Originally in the lumber business, Boeing entered the airplane industry in 1916 and has been responsible for numerous aviation landmarks throughout of the 20th century. In 1933 it introduced the first truly modern airliner, the Model 247. Two years later Boeing unveiled the B-17 Flying Fortress, the four-engine bomber that became a mainstay of the U.S. Army Air Forces throughout World War II. In 1938 it created the Model 307 Stratoliner, the first airliner to have a pressurized passenger compartment. Its B-29 Superfortress was the first bomber to drop a nuclear weapon, and after the war Boeing developed a successful airliner from the B-29’s airframe: the Model 377 Stratocruiser.

During the 1950s the introduction of Boeing’s B-47 Stratojet and B-52 Stratofortress bombers, as well as the KC-135 aerial refueling tanker, provided a quantum leap in the capabilities of the U.S. Air Force’s new Strategic Air Command. On the civil side, its 707 jet airliner, which was flown for the first time in 1954, became the symbol of the so-called jet set, marking the end of the propeller-driven airliner era. In the 1960s the 707 was succeeded by Boeing’s equally successful 727, 737 and giant 747 “jumbo jet” airliners.

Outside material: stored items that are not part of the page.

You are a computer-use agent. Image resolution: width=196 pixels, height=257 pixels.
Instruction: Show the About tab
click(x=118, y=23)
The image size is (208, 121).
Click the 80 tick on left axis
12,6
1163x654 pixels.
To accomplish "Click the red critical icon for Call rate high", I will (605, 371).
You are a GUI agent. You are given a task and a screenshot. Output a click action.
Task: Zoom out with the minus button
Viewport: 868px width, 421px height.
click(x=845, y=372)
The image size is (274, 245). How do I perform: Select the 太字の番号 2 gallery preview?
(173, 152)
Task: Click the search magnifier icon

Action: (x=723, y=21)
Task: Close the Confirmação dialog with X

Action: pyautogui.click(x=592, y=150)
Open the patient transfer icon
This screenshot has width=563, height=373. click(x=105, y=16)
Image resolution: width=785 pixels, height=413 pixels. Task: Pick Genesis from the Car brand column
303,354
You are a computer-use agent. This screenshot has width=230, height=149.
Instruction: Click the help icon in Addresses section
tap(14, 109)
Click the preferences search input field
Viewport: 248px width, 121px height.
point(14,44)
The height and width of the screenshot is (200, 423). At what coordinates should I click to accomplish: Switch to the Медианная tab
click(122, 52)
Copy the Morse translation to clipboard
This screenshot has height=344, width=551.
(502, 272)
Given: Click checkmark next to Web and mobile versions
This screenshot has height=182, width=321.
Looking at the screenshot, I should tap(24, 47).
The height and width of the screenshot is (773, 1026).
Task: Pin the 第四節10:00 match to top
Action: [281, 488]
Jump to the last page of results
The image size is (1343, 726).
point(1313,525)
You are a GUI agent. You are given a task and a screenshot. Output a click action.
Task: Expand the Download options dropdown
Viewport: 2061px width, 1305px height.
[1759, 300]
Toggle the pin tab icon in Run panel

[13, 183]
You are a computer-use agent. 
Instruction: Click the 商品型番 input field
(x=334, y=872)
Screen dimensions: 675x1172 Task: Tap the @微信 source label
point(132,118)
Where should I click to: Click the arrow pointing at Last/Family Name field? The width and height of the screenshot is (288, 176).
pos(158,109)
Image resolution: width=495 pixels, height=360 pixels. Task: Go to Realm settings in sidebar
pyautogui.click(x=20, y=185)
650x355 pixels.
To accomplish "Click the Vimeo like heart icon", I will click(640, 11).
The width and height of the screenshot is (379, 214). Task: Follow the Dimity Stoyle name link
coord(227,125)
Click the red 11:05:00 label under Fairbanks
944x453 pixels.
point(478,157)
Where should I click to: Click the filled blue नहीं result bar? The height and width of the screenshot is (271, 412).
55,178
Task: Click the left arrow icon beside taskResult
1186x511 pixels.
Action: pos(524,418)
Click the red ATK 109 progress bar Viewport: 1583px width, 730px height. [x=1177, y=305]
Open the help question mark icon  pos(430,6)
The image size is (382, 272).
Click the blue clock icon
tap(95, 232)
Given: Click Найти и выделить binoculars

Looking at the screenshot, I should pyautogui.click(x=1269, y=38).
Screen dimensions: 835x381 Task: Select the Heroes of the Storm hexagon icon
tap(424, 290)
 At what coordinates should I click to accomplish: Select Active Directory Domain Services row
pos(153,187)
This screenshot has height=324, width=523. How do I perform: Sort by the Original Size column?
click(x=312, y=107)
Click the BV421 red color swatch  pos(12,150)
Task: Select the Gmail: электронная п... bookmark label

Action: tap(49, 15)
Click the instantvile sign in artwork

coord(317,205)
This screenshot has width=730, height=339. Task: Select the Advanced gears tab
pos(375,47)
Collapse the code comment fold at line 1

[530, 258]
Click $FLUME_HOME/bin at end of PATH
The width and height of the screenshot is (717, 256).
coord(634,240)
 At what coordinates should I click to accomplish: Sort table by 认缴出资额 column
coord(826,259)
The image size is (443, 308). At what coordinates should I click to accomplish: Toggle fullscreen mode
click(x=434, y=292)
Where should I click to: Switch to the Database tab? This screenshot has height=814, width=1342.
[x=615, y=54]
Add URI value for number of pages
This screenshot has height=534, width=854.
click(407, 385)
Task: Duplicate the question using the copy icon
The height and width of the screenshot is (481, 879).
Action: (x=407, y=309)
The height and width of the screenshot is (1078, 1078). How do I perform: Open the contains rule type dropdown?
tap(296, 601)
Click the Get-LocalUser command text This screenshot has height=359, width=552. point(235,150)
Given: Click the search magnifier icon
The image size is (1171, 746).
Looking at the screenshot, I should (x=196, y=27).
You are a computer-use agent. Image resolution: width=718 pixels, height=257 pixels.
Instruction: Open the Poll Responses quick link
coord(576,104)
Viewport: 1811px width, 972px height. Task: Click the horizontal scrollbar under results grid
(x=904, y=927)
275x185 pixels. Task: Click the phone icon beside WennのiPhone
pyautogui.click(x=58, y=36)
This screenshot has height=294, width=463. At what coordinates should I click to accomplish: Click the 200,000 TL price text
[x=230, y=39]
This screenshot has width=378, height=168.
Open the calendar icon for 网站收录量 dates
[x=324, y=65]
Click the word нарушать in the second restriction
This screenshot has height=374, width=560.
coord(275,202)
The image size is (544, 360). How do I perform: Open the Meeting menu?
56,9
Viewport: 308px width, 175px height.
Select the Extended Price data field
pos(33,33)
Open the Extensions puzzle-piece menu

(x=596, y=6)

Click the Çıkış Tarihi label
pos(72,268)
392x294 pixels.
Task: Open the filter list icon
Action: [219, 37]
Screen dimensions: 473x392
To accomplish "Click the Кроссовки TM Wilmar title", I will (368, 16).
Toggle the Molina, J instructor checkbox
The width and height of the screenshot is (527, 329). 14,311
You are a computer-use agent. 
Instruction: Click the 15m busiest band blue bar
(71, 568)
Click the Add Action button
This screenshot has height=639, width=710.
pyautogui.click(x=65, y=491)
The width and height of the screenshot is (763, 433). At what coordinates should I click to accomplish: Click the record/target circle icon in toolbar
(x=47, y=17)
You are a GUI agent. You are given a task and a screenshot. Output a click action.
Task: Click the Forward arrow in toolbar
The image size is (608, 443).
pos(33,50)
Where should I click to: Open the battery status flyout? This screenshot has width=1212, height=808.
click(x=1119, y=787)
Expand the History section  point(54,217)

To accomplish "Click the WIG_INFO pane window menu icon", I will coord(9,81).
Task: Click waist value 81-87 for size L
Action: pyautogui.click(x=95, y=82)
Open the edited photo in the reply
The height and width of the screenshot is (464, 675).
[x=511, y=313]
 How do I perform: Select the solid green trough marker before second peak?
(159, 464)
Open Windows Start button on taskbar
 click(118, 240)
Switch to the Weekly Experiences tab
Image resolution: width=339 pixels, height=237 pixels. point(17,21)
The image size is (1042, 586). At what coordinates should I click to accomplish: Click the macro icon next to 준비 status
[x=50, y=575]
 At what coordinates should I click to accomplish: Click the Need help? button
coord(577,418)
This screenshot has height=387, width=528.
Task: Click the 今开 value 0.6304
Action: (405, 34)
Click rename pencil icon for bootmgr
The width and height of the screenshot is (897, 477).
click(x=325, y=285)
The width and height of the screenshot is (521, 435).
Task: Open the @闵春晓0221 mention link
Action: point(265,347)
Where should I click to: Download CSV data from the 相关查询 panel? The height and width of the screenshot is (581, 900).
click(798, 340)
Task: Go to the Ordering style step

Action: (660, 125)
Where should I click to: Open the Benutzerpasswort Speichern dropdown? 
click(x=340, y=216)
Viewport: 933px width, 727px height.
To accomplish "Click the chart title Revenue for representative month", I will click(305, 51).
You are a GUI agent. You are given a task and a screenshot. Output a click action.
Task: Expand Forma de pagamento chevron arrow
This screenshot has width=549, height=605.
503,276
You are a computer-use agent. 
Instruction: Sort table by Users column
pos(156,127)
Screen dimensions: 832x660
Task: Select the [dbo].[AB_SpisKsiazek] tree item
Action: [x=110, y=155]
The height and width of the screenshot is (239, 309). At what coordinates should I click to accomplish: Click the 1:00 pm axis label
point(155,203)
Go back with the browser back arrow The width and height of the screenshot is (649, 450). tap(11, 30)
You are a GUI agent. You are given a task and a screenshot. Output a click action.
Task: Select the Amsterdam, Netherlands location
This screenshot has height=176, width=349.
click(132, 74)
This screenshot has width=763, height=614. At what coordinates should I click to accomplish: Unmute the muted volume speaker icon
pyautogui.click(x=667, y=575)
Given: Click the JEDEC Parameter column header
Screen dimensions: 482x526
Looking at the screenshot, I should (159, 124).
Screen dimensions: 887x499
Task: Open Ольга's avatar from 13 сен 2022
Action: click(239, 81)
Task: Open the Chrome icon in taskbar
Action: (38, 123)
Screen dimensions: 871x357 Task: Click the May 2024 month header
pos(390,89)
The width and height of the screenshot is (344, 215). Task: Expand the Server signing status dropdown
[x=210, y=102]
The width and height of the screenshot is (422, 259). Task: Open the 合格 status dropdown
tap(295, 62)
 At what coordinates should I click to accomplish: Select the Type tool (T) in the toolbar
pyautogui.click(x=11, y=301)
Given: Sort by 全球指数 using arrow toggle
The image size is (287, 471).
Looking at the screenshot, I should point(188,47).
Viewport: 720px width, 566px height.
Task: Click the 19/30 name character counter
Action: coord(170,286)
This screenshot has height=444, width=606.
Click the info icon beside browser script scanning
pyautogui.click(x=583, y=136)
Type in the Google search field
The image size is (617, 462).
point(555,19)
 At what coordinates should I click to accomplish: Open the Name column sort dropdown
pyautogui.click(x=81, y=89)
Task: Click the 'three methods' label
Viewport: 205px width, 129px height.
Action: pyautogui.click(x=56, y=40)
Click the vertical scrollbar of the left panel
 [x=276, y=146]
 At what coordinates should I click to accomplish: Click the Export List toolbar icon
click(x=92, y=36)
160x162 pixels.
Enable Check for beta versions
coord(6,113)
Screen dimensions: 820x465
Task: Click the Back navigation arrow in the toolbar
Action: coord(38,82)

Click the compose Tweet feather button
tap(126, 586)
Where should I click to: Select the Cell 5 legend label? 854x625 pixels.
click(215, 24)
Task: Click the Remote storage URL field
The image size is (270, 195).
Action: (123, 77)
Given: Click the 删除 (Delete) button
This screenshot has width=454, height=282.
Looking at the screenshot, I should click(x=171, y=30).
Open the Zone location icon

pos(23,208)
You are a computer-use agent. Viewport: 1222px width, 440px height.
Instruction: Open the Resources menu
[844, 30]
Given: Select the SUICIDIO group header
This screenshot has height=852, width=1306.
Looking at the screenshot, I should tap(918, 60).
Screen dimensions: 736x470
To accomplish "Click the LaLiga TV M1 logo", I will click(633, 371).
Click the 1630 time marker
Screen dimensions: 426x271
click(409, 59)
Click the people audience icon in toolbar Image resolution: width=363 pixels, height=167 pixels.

French aviation historian Alain Pelletier and the Quayside Publishing Group have done justice to the company’s legacy in Boeing: The Complete Story. Magnificently produced, it describes in great detail how an obscure company from the Pacific Northwest came to globally dominate the aerospace industry. Included is a history of its foray into the airline business, as well as its associations with Pratt & Whitney, Hamilton Standard Propellers, Stearman, Vought, Sikorsky, Vertol, North American Rockwell and McDonnell Douglas. Boeing’s famous aircraft are covered, as well as many of its lesser-known and stillborn projects. Complete specifications are given for all of Boeing’s aircraft, as well as for those developed by subsidiary companies and aircraft designs acquired through corporate mergers. The hefty volume includes hundreds of spectacular photographs, many rarely seen before. It will undoubtedly become a standard reference for those with an interest in Boeing and the history of the American aerospace industry.